ScalSelect: Scalable Training-Free Multimodal Data Selection for Efficient Visual Instruction Tuning

TL;DR

ScalSelect tackles the data inefficiency of large-scale Visual Instruction Tuning by proposing a training-free, linear-time data selection method. It constructs instruction-conditioned representations from the first transformer layer of the target VLM and selects samples via a global subspace preservation strategy using leverage scores. The approach avoids external proxies and pairwise comparisons, yet preserves the dominant structure of the full dataset, achieving over 97% of full-data performance with only 16% of the data and sometimes surpassing full-data training. Extensive experiments across models, datasets, and budgets demonstrate ScalSelect's robustness and practicality for scalable multimodal learning.

Abstract

Large-scale Visual Instruction Tuning (VIT) has become a key paradigm for advancing the performance of vision-language models (VLMs) across various multimodal tasks. However, training on the large-scale datasets is computationally expensive and inefficient due to redundancy in the data, which motivates the need for multimodal data selection to improve training efficiency. Existing data selection methods for VIT either require costly training or gradient computation. Training-free alternatives often depend on proxy models or datasets, instruction-agnostic representations, and pairwise similarity with quadratic complexity, limiting scalability and representation fidelity. In this work, we propose ScalSelect, a scalable training-free multimodal data selection method with linear-time complexity with respect to the number of samples, eliminating the need for external models or auxiliary datasets. ScalSelect first constructs sample representations by extracting visual features most attended by instruction tokens in the target VLM, capturing instruction-relevant information. It then identifies samples whose representations best approximate the dominant subspace of the full dataset representations, enabling scalable importance scoring without pairwise comparisons. Extensive experiments across multiple VLMs, datasets, and selection budgets demonstrate that ScalSelect achieves over 97.5% of the performance of training on the full dataset using only 16% of the data, and even outperforms full-data training in some settings. The code is available at \href{https://github.com/ChangtiWu/ScalSelect}{ScalSelect}.
Paper Structure (21 sections, 12 equations, 2 figures, 9 tables)

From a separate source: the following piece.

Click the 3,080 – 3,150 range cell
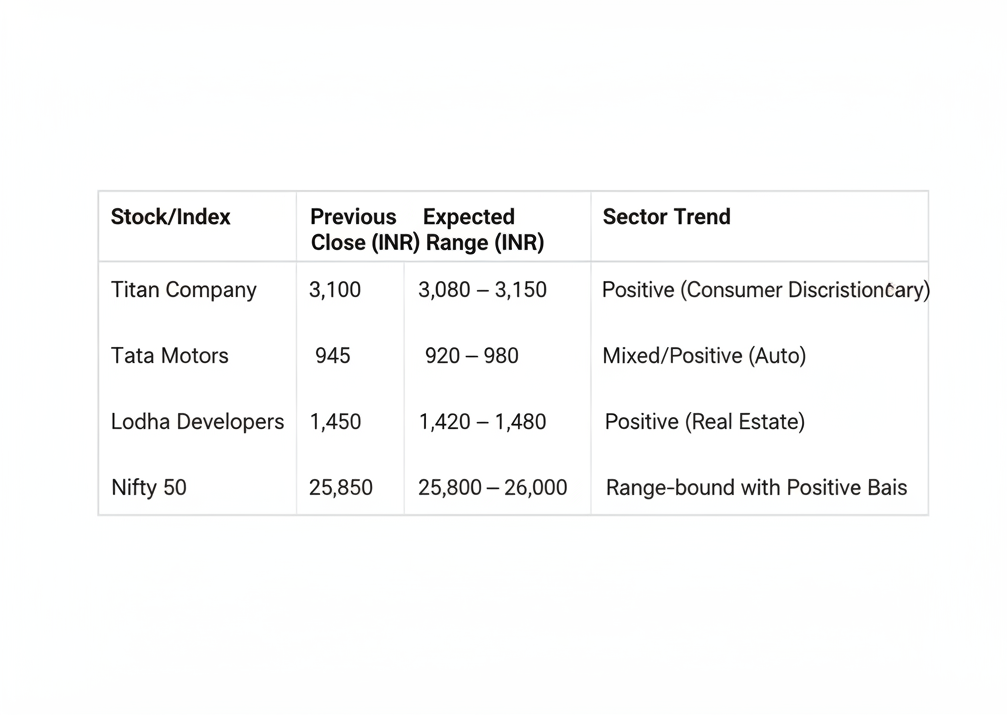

This paper contains 21 sections, 12 equations, 2 figures, 9 tables.

Figures (2)

  • Figure 1: Overview of ScalSelect. (Left) For each sample, the target VLM extracts instruction-conditioned early representations by aggregating the visual tokens that are most attended by the user instruction tokens in the first layer of the LLM, yielding a compact sample representation. (Right) The representations of all samples are stacked into a representation matrix, from which ScalSelect identifies the dominant low-rank subspace of the full representation space (the space spanned by the full dataset representations). Each sample is scored according to its contribution to this dominant subspace, producing an importance score distribution from which a compact subset of informative samples is selected.
  • Figure 2: Distribution of Importance Scores. Left: Histogram of importance scores, exhibiting a highly skewed, long-tailed distribution. Right: Ranking curve of importance scores sorted in descending order, exhibiting a sharp initial drop followed by a long, gradually decaying tail.